**Data supplied**
※ ※ ※

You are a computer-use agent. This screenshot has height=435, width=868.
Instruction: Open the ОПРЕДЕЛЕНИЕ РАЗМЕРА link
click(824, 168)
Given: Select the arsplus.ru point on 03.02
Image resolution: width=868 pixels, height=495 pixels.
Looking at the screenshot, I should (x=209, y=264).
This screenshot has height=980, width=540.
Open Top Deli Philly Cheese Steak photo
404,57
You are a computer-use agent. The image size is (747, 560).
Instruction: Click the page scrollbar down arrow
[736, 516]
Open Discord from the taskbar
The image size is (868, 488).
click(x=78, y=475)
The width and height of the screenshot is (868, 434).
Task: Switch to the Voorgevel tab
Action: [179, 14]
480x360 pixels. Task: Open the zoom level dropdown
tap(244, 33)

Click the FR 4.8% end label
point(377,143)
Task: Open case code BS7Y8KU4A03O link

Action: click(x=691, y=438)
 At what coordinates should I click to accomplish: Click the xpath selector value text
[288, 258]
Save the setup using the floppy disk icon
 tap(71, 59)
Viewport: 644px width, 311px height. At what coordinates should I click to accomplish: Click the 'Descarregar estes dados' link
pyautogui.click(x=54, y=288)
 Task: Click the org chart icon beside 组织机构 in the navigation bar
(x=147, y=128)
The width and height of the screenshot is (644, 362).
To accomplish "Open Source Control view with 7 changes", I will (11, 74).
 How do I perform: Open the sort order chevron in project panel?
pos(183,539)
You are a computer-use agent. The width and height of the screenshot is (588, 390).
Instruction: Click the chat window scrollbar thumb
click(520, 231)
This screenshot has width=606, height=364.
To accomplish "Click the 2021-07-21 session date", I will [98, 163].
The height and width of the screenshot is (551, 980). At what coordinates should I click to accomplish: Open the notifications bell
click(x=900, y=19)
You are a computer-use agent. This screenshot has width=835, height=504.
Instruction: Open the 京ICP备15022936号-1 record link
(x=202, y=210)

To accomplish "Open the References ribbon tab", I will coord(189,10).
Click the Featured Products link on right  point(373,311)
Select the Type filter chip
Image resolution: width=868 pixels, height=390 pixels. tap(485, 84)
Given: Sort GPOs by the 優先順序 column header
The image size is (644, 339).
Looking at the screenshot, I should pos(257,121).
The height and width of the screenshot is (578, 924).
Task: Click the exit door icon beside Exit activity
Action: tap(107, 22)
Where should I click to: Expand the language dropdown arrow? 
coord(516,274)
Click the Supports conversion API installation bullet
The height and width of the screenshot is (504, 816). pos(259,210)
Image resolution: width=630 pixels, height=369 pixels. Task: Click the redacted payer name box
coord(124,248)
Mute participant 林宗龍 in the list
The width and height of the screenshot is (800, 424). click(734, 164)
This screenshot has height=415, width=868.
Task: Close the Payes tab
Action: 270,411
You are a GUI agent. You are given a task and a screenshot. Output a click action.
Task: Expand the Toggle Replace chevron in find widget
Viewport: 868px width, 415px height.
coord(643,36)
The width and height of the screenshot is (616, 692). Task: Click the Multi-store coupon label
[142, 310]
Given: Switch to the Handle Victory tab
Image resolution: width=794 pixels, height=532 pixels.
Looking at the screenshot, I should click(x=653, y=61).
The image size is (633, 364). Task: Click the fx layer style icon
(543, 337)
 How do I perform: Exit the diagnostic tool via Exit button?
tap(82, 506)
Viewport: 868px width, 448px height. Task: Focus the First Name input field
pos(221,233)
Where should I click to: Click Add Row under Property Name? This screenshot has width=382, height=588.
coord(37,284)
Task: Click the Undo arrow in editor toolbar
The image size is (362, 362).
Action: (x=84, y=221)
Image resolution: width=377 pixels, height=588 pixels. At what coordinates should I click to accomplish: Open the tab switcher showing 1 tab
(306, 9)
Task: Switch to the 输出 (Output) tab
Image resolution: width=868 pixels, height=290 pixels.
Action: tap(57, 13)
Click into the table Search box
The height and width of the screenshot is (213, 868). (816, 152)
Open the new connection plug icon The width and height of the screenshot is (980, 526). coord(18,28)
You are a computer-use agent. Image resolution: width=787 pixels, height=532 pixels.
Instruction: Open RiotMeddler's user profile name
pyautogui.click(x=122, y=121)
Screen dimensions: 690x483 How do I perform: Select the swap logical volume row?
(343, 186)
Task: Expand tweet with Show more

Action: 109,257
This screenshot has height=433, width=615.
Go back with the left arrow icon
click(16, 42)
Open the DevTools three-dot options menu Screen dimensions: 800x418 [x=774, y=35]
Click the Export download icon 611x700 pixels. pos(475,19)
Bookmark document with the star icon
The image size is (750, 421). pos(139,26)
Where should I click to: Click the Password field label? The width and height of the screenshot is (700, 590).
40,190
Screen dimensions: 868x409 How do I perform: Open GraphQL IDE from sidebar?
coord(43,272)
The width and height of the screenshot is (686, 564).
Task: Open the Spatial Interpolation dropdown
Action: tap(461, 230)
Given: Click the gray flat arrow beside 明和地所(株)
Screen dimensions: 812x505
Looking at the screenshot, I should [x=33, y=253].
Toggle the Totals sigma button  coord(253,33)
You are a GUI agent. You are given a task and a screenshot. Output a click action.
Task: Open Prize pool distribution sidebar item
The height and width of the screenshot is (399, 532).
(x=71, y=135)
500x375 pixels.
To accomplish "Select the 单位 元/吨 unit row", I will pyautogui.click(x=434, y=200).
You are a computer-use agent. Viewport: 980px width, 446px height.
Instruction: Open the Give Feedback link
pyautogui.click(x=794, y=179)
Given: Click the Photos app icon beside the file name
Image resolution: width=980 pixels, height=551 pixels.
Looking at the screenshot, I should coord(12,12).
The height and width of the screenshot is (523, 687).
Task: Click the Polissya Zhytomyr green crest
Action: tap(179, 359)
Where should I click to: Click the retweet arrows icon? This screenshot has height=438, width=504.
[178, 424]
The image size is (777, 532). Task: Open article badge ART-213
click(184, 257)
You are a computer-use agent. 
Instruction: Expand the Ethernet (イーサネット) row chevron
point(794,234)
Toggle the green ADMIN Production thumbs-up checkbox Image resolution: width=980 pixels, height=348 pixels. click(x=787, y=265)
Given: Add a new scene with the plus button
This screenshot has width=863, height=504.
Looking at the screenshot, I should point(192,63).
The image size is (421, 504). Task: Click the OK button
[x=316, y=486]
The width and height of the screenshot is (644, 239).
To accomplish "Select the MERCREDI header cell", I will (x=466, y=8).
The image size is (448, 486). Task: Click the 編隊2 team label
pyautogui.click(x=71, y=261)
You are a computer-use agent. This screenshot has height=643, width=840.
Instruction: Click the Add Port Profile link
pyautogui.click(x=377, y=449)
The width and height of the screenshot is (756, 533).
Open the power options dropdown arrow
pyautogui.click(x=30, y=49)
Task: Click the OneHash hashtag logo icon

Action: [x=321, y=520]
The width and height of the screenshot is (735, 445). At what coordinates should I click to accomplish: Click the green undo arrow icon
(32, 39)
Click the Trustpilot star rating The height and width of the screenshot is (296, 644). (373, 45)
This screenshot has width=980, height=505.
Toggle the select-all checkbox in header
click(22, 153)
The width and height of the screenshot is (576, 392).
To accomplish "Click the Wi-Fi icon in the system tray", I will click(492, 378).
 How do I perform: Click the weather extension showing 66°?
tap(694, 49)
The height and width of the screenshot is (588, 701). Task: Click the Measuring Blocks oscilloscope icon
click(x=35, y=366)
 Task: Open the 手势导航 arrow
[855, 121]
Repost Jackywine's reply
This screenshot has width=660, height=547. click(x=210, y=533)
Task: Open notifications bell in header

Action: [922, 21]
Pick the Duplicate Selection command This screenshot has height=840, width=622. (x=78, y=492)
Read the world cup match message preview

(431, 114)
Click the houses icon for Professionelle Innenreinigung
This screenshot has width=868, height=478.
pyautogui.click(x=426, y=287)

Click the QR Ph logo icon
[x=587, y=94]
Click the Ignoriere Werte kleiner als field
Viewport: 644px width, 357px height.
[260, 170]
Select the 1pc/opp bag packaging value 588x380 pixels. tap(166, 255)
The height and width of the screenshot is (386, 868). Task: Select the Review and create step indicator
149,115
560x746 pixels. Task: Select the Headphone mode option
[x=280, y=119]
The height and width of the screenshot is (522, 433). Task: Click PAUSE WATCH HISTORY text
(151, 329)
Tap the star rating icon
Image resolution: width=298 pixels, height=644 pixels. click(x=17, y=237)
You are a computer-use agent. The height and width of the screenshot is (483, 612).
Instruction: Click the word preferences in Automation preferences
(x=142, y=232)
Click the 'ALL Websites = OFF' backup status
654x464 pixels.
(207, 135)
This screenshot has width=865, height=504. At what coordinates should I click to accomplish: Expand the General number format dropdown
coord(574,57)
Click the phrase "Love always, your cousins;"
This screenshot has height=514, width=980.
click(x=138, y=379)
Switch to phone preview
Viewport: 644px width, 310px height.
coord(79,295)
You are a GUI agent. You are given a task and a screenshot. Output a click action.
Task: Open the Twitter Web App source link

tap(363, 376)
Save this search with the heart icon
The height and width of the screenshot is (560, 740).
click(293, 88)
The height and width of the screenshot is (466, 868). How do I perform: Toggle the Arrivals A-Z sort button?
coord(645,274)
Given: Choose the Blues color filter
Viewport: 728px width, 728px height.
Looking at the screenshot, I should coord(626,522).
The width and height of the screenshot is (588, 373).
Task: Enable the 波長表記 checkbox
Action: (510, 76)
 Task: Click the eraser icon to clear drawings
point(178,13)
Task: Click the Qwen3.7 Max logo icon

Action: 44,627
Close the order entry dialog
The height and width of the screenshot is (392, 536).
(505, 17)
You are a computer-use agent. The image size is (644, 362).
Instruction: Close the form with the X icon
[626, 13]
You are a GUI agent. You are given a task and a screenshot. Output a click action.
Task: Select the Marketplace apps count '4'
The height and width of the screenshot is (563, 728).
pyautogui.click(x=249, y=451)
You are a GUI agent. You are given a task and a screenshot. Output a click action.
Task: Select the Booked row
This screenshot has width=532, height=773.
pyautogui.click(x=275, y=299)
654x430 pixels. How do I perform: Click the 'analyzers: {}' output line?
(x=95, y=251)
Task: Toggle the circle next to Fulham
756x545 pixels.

※ ※ ※

**Task requirements**
Single out each line of the records above with the string "computer" in it, and copy it.

**Response to the task**
You are a computer-use agent. This screenshot has height=435, width=868.
You are a computer-use agent. The image size is (747, 560).
You are a computer-use agent. The width and height of the screenshot is (588, 390).
You are a computer-use agent. This screenshot has width=835, height=504.
You are a computer-use agent. Image resolution: width=787 pixels, height=532 pixels.
You are a computer-use agent. Viewport: 980px width, 446px height.
You are a computer-use agent. 
You are a computer-use agent. This screenshot has height=643, width=840.
You are a computer-use agent. The height and width of the screenshot is (483, 612).
You are a computer-use agent. The image size is (644, 362).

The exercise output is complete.